Segment Start: Dataset content

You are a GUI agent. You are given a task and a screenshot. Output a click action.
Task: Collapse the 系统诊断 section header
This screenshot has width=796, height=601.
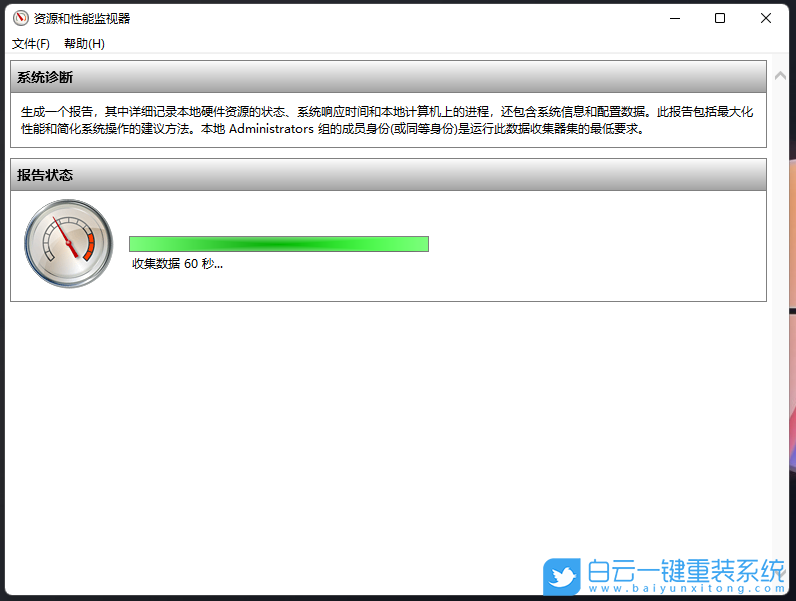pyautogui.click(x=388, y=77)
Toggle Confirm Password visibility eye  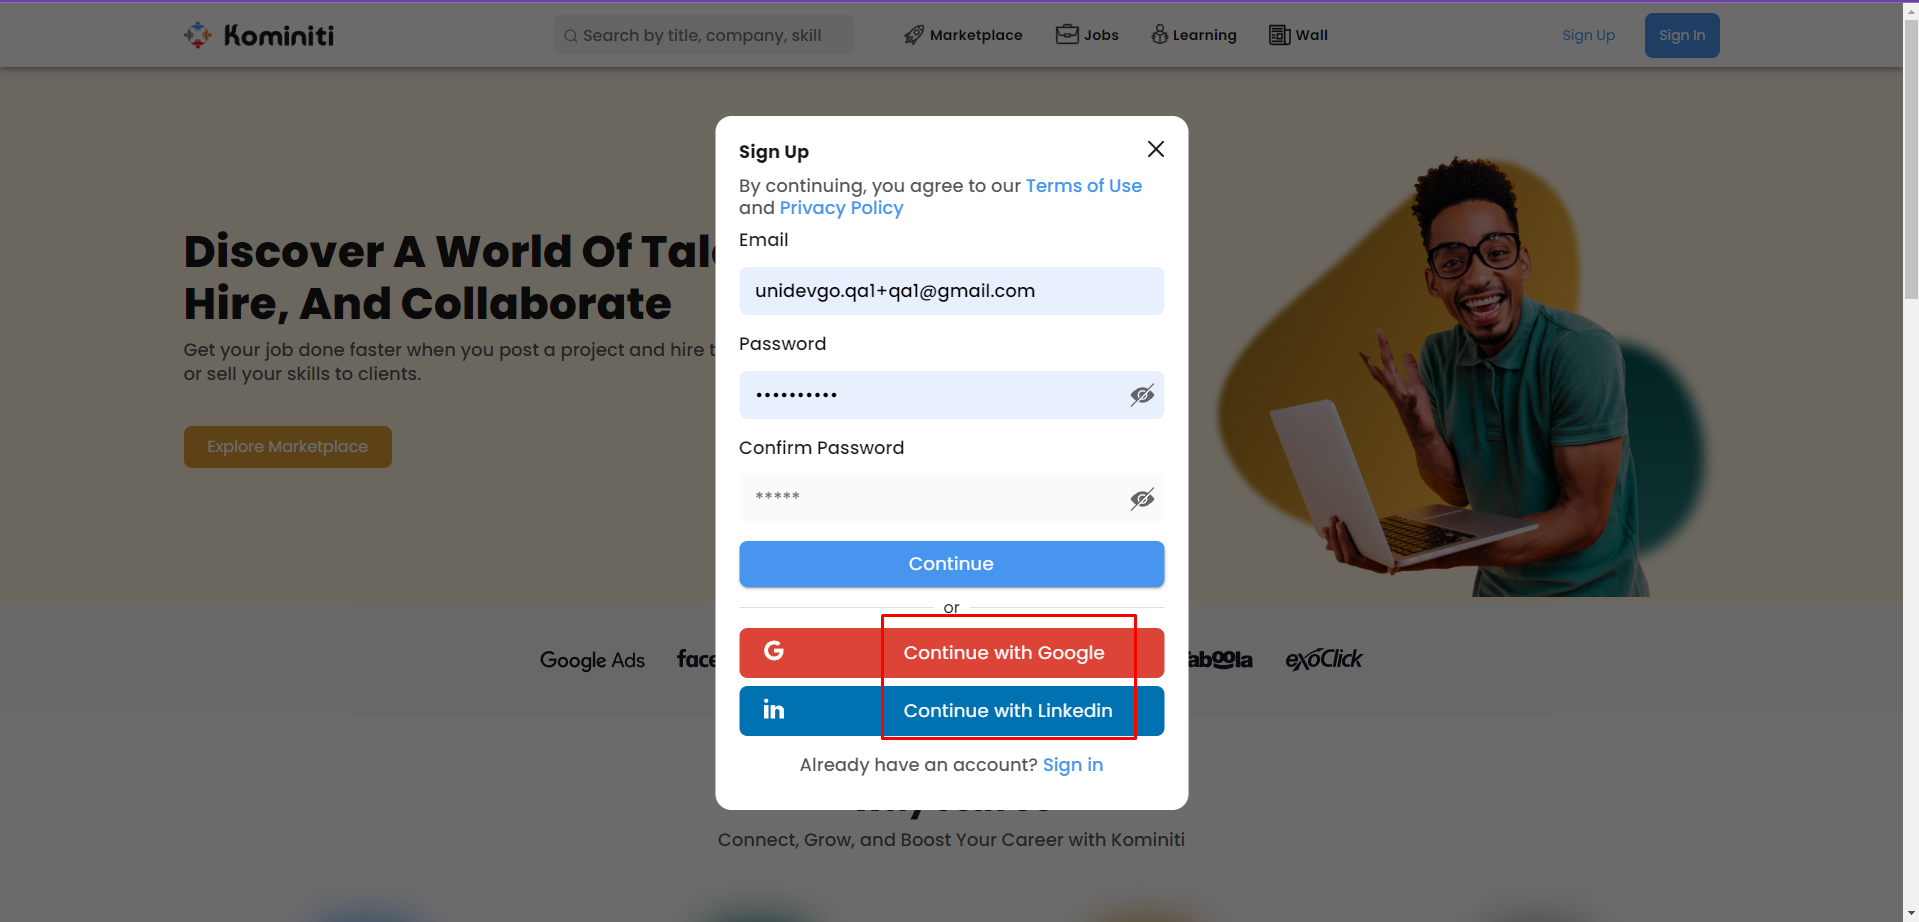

Segment End: Dataset content

Task objective -
The expected answer is the data retyped exactly, without pictures.

Exercise result -
You are a GUI agent. You are given a task and a screenshot. Output a click action.
Task: Collapse the 系统诊断 section header
This screenshot has width=796, height=601.
pyautogui.click(x=388, y=77)
Toggle Confirm Password visibility eye  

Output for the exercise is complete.